What kind of head do you like and why? I usually shoot muzzy since they are tough, but I thought I would try something different, so I ordered the 3 prong interloc. I do not like how you have to completly remove the tip to remove the arrow. The one I like the most has been improved. The old sureshot has longer barbs with a muzzy like head. When we shoot half way into a big catfish, we have to jamb the arrow on through with most heads. But the sureshot, you just twist the arrow to release. Now that it is a better head, I think I am done looking. I can't remember the name of the improved version. I realize that most bowfishing situations have the arrow going through.


----------



## 1gr8bldr (May 17, 2012)

1gr8bldr said:


> What kind of head do you like and why? I usually shoot muzzy since they are tough, but I thought I would try something different, so I ordered the 3 prong interloc. I do not like how you have to completly remove the tip to remove the arrow. The one I like the most has been improved. The old sureshot has longer barbs with a muzzy like head.
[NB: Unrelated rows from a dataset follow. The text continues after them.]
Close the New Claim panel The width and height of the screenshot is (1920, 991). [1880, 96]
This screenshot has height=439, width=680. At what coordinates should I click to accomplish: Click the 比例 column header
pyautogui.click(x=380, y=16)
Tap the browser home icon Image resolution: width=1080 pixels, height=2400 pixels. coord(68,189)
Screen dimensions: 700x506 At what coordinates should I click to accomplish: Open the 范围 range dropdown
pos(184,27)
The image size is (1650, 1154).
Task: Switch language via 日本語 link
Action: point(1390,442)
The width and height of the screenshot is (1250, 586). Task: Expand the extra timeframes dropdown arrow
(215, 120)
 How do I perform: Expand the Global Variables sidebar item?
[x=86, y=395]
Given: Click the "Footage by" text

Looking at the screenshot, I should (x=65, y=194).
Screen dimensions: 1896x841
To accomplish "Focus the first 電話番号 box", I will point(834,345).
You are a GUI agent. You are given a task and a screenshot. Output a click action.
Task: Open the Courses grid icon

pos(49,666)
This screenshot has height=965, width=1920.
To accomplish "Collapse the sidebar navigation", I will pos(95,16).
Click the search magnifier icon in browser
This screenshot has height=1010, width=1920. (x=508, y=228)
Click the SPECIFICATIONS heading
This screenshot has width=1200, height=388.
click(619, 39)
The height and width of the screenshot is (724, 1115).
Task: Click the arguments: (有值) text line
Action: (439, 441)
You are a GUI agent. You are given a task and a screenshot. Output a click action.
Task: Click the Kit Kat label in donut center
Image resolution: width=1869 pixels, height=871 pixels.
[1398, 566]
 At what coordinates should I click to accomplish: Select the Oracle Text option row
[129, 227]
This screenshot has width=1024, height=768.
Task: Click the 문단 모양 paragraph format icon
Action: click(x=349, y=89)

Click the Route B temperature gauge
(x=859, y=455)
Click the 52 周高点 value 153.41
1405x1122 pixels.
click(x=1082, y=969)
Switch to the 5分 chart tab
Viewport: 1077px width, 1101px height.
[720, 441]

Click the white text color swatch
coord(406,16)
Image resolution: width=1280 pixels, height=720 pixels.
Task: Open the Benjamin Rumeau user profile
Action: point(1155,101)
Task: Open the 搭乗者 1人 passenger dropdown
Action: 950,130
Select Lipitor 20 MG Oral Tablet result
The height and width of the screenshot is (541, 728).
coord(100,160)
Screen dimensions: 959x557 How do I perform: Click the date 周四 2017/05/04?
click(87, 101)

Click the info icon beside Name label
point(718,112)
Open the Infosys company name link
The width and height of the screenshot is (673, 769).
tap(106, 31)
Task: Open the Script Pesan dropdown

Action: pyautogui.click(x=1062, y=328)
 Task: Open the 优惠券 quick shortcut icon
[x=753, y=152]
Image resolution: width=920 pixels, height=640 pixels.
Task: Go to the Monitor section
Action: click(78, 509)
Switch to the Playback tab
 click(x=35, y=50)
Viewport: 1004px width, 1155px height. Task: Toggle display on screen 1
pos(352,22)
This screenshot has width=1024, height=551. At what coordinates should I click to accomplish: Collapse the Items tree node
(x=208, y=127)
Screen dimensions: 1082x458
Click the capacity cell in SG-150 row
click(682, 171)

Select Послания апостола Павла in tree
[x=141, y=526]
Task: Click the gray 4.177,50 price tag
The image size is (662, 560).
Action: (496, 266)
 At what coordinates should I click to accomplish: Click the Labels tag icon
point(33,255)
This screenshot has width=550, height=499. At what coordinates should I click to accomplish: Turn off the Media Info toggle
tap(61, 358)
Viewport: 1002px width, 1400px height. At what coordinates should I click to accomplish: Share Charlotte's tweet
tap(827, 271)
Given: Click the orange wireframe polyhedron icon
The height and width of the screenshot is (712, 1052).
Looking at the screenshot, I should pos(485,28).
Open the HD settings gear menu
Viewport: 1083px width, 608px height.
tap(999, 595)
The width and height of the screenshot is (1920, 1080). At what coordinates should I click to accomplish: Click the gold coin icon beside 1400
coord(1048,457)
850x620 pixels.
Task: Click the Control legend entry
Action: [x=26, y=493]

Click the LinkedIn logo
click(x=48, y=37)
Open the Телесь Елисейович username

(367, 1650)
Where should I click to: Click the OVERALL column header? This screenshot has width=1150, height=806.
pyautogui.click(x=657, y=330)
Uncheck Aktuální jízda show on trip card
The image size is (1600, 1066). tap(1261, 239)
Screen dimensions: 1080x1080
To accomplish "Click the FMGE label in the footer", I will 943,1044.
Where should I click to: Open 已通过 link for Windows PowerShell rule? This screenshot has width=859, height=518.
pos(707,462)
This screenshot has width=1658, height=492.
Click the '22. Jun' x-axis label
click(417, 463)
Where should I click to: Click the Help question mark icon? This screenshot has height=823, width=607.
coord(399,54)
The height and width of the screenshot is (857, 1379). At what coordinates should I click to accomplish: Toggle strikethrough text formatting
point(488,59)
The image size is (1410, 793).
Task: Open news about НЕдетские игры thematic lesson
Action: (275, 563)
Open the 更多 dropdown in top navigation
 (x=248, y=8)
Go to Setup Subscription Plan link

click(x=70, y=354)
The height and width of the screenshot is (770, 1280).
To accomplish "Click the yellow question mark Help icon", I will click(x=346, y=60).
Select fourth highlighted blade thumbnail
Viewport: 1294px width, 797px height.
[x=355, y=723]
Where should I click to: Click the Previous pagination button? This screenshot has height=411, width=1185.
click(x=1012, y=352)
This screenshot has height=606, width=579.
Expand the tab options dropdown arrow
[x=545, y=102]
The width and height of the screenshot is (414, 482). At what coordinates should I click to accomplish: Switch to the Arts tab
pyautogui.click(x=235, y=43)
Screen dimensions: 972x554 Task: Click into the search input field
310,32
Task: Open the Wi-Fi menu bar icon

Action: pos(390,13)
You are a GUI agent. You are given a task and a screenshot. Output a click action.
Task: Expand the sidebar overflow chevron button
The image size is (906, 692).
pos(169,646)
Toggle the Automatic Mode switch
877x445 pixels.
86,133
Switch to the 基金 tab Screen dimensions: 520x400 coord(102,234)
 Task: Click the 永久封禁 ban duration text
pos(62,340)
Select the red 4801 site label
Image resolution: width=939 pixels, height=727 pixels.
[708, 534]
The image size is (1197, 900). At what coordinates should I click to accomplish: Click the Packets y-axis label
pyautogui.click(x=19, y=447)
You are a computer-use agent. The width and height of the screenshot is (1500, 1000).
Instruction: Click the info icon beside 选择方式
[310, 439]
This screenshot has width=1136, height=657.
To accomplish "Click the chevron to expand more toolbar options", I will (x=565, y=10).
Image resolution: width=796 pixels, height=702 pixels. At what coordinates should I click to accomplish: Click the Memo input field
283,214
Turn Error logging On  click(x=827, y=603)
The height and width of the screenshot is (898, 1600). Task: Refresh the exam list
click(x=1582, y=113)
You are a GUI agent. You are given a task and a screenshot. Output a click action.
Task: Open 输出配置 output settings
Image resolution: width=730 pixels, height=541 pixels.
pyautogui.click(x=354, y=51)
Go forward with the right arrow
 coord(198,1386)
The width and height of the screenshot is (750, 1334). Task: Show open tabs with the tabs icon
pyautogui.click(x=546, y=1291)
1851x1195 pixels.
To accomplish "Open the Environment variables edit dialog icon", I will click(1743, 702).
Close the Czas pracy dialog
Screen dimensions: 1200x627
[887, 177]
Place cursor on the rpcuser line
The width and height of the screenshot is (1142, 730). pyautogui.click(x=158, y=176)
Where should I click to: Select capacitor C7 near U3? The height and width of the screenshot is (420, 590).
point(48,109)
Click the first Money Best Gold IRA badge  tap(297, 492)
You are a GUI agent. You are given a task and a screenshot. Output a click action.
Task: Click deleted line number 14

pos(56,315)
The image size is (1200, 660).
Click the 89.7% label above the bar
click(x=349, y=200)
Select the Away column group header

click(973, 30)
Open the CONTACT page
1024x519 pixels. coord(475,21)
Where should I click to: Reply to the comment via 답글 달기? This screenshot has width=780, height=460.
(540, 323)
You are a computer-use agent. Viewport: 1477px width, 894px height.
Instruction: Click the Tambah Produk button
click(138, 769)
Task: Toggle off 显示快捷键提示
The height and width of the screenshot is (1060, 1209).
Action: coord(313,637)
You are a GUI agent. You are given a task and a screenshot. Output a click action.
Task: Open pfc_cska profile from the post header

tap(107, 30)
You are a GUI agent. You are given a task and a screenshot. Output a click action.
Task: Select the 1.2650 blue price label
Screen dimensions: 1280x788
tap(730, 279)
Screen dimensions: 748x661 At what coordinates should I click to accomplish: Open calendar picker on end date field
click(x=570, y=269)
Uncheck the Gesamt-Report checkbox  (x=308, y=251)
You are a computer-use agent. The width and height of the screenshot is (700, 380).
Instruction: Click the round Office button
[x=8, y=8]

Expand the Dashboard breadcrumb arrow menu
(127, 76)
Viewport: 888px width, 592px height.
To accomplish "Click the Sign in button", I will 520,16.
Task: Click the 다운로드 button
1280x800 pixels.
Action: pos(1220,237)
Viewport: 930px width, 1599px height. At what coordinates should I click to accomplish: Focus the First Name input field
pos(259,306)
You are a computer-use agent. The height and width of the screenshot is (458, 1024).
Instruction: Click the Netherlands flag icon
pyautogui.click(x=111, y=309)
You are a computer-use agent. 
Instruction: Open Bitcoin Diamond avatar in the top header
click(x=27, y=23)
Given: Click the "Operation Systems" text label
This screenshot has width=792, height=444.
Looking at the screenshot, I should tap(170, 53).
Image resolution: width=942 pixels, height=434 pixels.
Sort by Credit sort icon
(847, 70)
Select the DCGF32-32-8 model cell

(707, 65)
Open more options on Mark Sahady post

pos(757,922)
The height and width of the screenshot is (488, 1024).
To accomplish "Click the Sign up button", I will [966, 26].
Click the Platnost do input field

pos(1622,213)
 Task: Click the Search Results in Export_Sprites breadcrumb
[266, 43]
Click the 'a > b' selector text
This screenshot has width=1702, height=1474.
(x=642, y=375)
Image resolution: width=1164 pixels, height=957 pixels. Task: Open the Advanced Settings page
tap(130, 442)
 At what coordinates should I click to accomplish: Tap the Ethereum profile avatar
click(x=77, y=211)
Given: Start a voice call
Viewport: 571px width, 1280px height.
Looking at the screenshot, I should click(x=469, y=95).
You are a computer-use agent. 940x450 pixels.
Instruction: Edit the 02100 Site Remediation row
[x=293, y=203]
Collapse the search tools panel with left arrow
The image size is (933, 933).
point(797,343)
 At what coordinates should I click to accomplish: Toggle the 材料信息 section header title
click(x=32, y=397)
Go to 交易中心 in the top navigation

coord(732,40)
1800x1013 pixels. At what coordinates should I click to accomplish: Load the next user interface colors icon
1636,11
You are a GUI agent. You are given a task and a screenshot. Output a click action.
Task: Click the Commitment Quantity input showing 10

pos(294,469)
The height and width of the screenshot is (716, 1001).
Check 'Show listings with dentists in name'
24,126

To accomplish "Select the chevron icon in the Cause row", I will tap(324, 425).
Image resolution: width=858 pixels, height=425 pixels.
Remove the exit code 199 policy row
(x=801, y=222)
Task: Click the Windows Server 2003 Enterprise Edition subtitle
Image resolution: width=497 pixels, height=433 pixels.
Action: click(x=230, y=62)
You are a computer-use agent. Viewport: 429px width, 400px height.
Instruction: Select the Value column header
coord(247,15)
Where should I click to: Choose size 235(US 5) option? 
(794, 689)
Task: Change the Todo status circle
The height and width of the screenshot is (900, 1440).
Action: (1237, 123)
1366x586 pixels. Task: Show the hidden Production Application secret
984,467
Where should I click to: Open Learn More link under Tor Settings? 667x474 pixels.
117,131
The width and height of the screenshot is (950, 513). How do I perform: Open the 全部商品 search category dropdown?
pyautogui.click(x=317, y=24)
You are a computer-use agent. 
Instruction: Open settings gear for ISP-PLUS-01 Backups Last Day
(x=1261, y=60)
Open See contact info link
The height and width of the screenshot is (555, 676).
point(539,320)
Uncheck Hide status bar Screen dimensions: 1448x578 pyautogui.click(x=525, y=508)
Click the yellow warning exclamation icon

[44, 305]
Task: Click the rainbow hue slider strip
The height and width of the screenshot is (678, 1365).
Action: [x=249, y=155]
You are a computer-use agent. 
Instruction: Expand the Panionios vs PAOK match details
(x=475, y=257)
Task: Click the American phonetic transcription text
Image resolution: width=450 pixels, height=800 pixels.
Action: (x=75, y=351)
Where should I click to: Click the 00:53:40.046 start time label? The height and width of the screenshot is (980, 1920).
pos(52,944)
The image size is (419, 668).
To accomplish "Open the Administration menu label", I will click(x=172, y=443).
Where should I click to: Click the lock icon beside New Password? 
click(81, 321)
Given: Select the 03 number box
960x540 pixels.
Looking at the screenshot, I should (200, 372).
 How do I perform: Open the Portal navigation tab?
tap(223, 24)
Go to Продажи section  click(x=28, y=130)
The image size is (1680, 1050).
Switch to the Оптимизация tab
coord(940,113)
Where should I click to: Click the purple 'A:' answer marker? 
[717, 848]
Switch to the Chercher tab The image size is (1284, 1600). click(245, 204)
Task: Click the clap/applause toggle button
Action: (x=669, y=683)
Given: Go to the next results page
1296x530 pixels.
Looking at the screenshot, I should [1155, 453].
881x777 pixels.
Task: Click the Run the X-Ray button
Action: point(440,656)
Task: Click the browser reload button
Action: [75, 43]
When we shoot half way into a big catfish, we have to jamb the arrow on through with most heads. But the sureshot, you just twist the arrow to release. Now that it is a better head, I think I am done looking. I can't remember the name of the improved version. I realize that most bowfishing situations have the arrow going through.


It is called the "penatrator". Perfect for non pass throughs


----------



## Buckaholic2000 (May 17, 2012)

Just better hope they dont start rolling cause they will spin off and you will lose the whole head barbs and all


----------



## Buckaholic2000 (May 17, 2012)

Try the muzzy Stingray similar design but cant spin completly off


----------



## 1gr8bldr (May 17, 2012)

Buckaholic2000 said:


> Try the muzzy Stingray similar design but cant spin completly off


I will check it out


----------



## TBass (May 20, 2012)

This Muzzy Stingray?  26lb longnose did this.


----------



## NCHillbilly (May 20, 2012)

I like the Muzzy Stingrays or the old Sting-a-Rees. Never had a problem, even with 35 lb. carp and some big gar.


----------



## TBass (May 20, 2012)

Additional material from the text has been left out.